The paper presents a novel framework for improving the efficiency and performance of reinforcement learning (RL) algorithms by leveraging the deterministic and monotonic nature of many physical systems. The core concept is to exploit the inherent order in such systems, enabling more structured and informative state representations for RL tasks.

Central to the paper is the definition of monotonic physical systems, where state transitions are predictable and exhibit a clear, ordered relationship as a result of actions taken within the environment. The authors propose the Partial Order Representation (POR) framework which consists of:

An Online and Momentum Encoder that processes observations with the goal of reducing overfitting through an Exponential Moving Average (EMA) method. A Feature Extractor that identifies and extracts physical quantities with monotonic properties from the environment's states. A Data Generator that constructs training instances reflecting the monotonic relationships identified by the feature extractor. A Partial Order Classifier employs binary classification to determine the relative order of the extracted features, providing a basis for the RL algorithm to understand the consequences of actions in a structured manner. The paper integrates these components within an RL setting, employing two distinct loss functions: one that guides the partial order classification (POR loss) and another that optimizes the RL policy (RL loss). The combination of these losses is tuned by a weighting factor, which balances the contribution of each to the model's learning process.
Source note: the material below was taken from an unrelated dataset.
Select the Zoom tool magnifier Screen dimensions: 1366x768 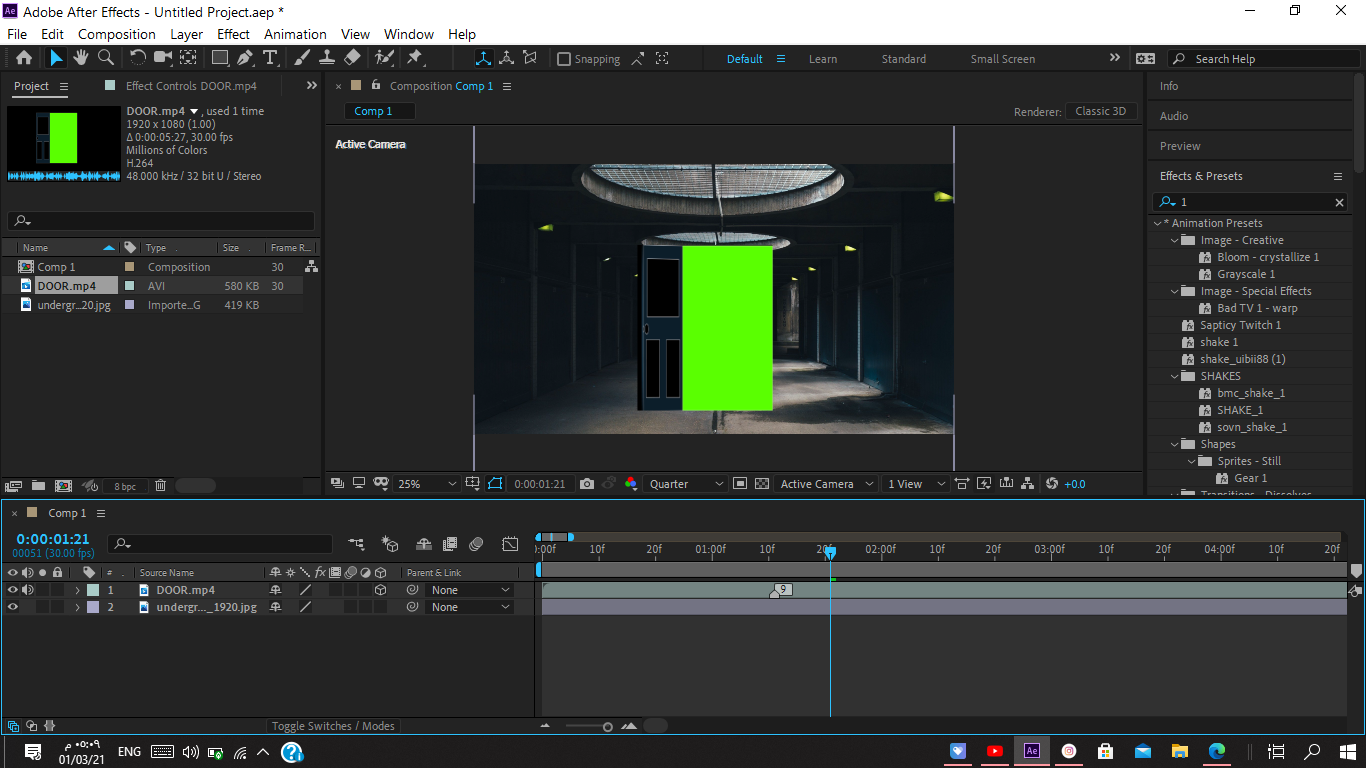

The framework's efficacy is demonstrated through experiments on the Softgym benchmark, chosen for its complex, yet monotonically physical, tasks. The results suggest that the POR framework significantly outperforms traditional RL methods in both performance and sample efficiency, highlighting the benefits of incorporating structured, physical knowledge into learning algorithms.

优点

The paper is well-motivated, identifying the need to exploit the structure within physical systems to improve RL outcomes.

It introduces a novel approach that integrates feature extraction, data generation, and partial order classification into the RL domain.

The empirical results suggest that the POR framework can lead to significant improvements in RL efficiency and performance.

缺点

The paper focuses on a very niche problem. I would advise the authors to give more examples of monotonic systems and show results on that. Perhaps a benchmark of similar tasks and not just the tasks from soft-gym environment.

Perhaps a better way to tackle these tasks is imitation learning with techniques like Diffusion Policy (https://arxiv.org/abs/2303.04137).

No real world results is another issue.

The dependence on the accurate definition and extraction of monotonic features may limit the framework's generalizability.

问题

It would be beneficial to understand the sensitivity of the method to the choice of the weighting factor λ in the combined loss function.